United States District Court, D. Delaware

August 4, 2017

INTEGRA LIFESCIENCES CORP., INTEGRA LIFESCIENCES SALES LLC, CONFLUENT SURGICAL, INC., and INCEPT LLC, Plaintiffs,
v.
HYPERBRANCH MEDICAL TECHNOLOGY, INC., Defendant.

          REPORT AND RECOMMENDATION

          CHRISTOPHER J. BURKE, UNITED STATES MAGISTRATE JUDGE

         In this action filed by Plaintiffs Integra LifeSciences Corp. ("Integra"), Integra LifeSciences Sales LLC ("Integra Sales"), Confluent Surgical, Inc. ("Confluent") and Incept LLC ("Incept") (collectively, "Plaintiffs") against Defendant HyperBranch Medical Technology, Inc. ("HyperBranch" or "Defendant"), Plaintiffs allege infringement of United States Patent Nos. 6, 566, 406 (the '"406 patent"), 7, 009, 034 (the "'034 patent"), 7, 332, 566 (the '"566 patent"), 7, 592, 418 (the '"418 patent"), 8, 003, 705 (the '"3705 patent") and 8, 535, 705 (the '"5705 patent") (collectively, the "patents-in-suit" or "asserted patents"). Presently before the Court is the matter of claim construction. The Court recommends that the District Court find that the two terms discussed in this Report and Recommendation are indefinite.[1]

I. BACKGROUND

         The Court incorporates by reference herein the factual and procedural background regarding this case and the patents-in-suit set out in the Court's July 27, 2017 Report and Recommendation regarding claim construction. (D.I. 307 at 2-5)
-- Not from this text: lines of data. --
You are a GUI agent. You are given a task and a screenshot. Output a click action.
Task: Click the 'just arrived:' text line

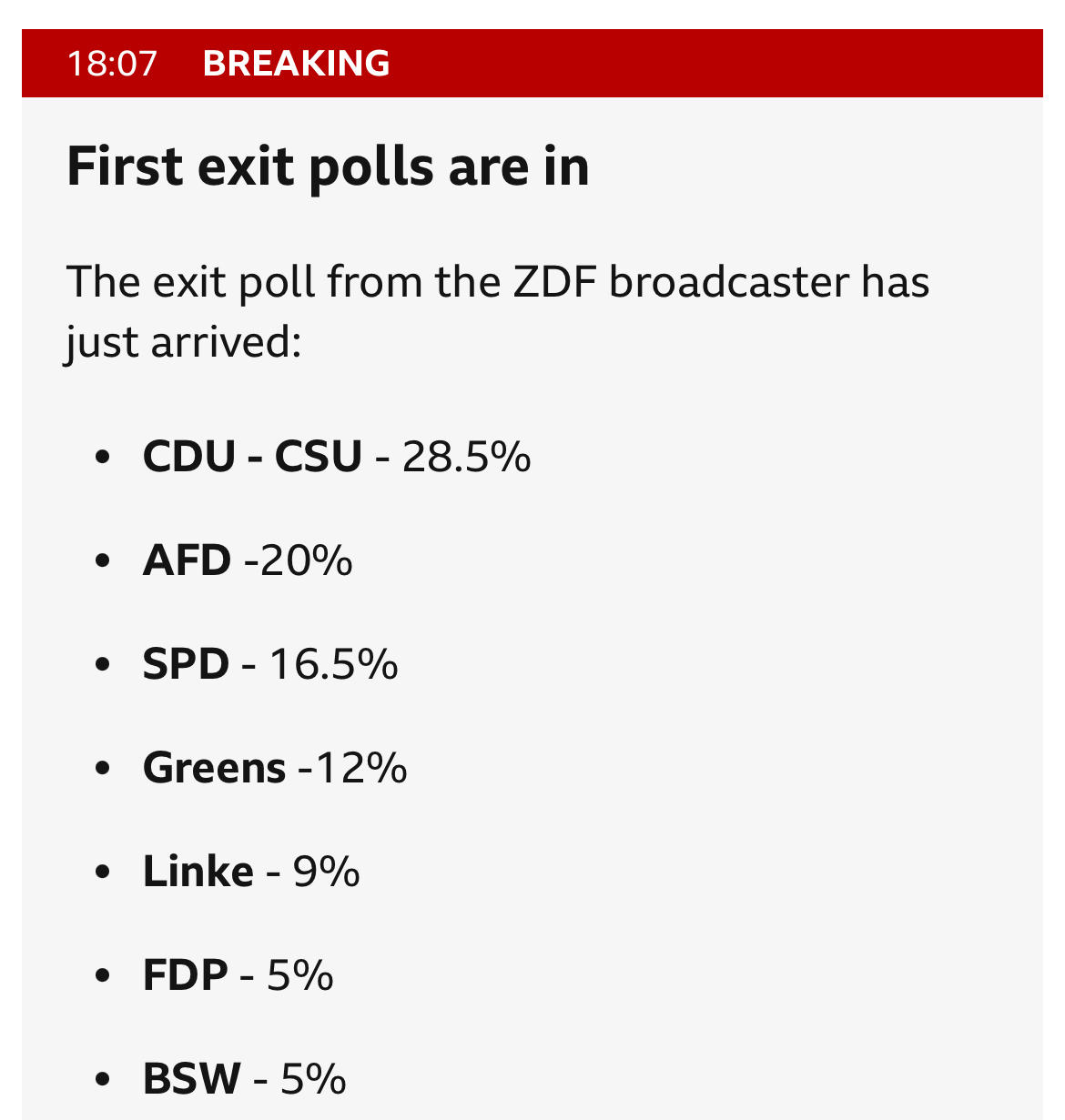click(183, 343)
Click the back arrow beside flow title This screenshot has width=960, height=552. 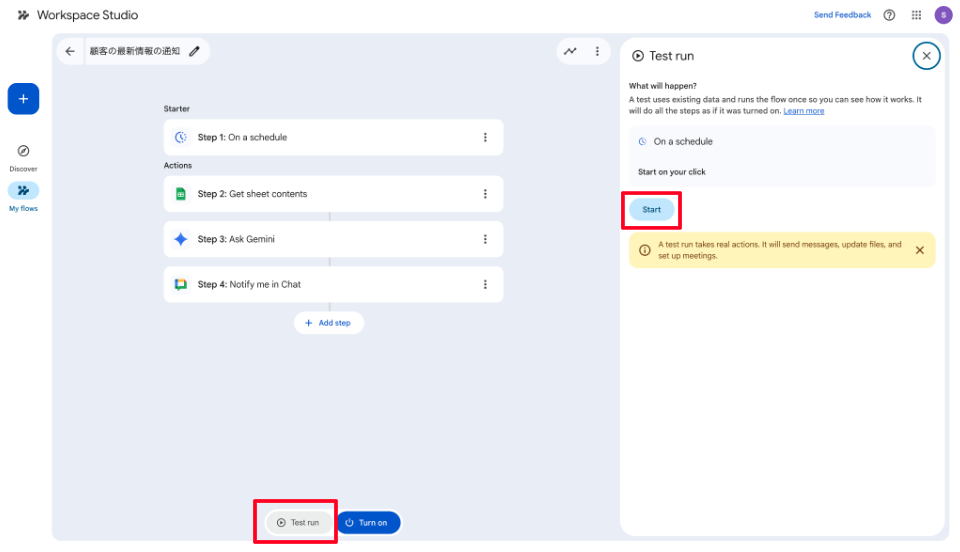[70, 51]
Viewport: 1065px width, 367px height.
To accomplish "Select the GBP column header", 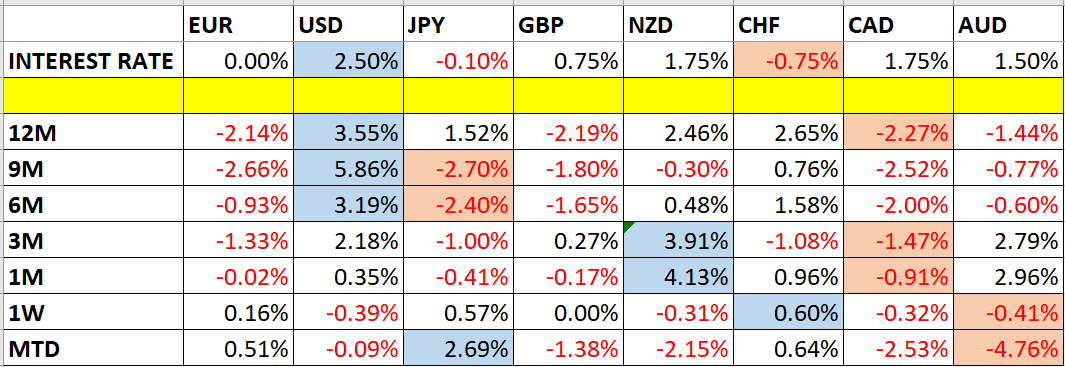I will 568,24.
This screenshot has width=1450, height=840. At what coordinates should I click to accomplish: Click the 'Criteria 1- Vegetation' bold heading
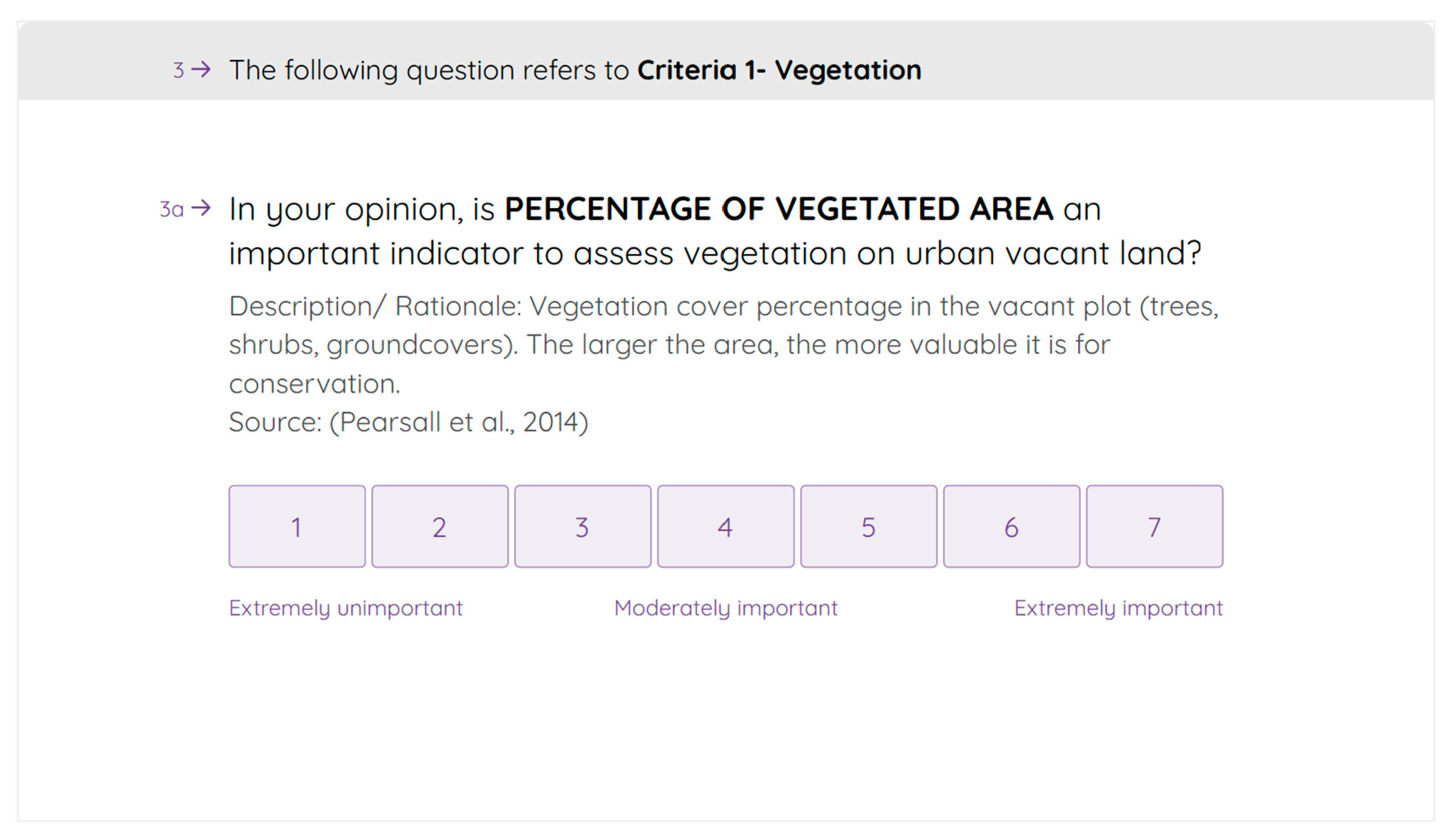pyautogui.click(x=779, y=70)
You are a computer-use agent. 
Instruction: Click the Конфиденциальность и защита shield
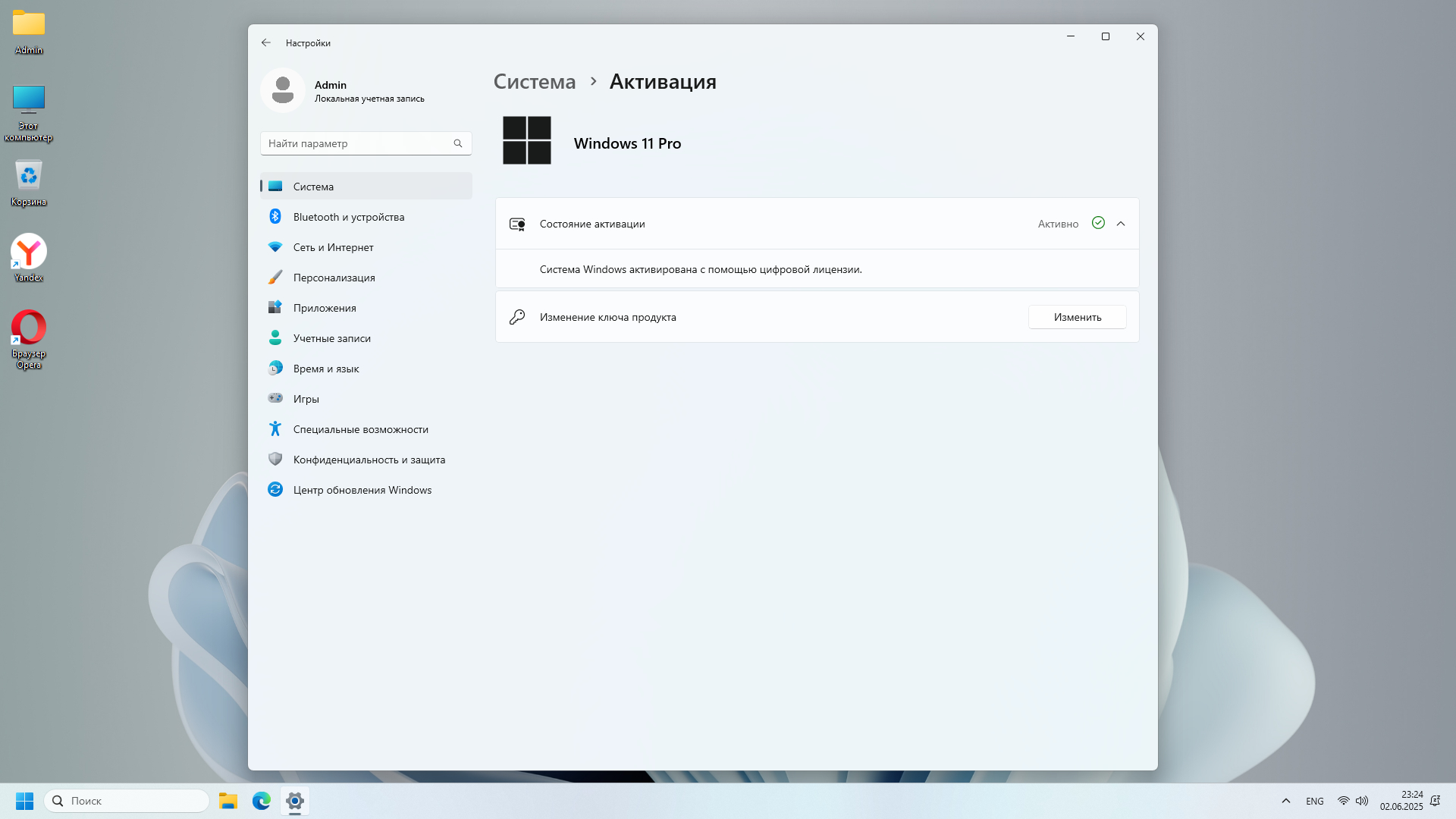tap(275, 460)
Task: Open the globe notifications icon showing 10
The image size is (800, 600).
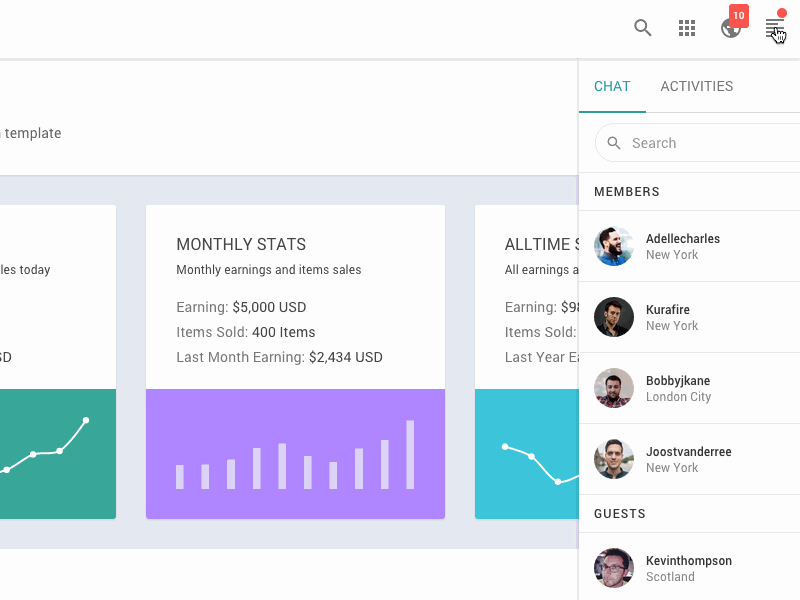Action: 730,31
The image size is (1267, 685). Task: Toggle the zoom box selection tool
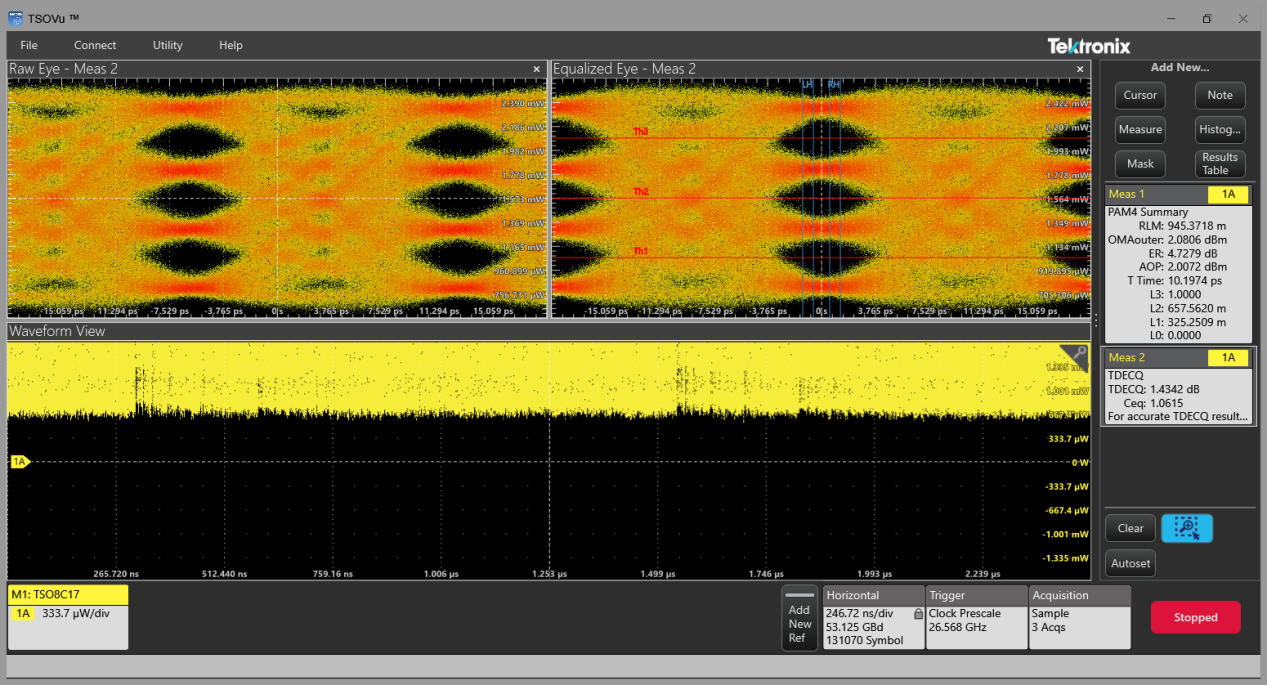pos(1187,528)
         II. STANDARD OF REVIEW

         The Court also incorporates by reference herein the discussion of general principles of claim construction, as well as the legal standard relating to the definiteness requirement, which were set out in its July 27, 2017 Report and Recommendation. (Id. at 5-7, 30-32)

         III. DISCUSSION

         The Court takes up the two disputed terms addressed herein in the order in which the parties addressed them at the Markman hearing.

         A. "molecular weight"

         The term "molecular weight" appears in claims 1, 12 and 23 of the '406 patent. The use of the disputed term in claim 1 is representative:

1. A method for preparing a biocompatible crosslinked polymer hydrogel, comprising:
providing a biocompatible small molecule crosslinker with a molecular weight of 2000 or less ... providing a synthetic biocompatible functional polymer with a molecular weight of at least about 7 times more than the crosslinker . . . combining the crosslinker and functional polymer to react the crosslinker functional groups with the functional polymer functional groups to form a hydrogel. . .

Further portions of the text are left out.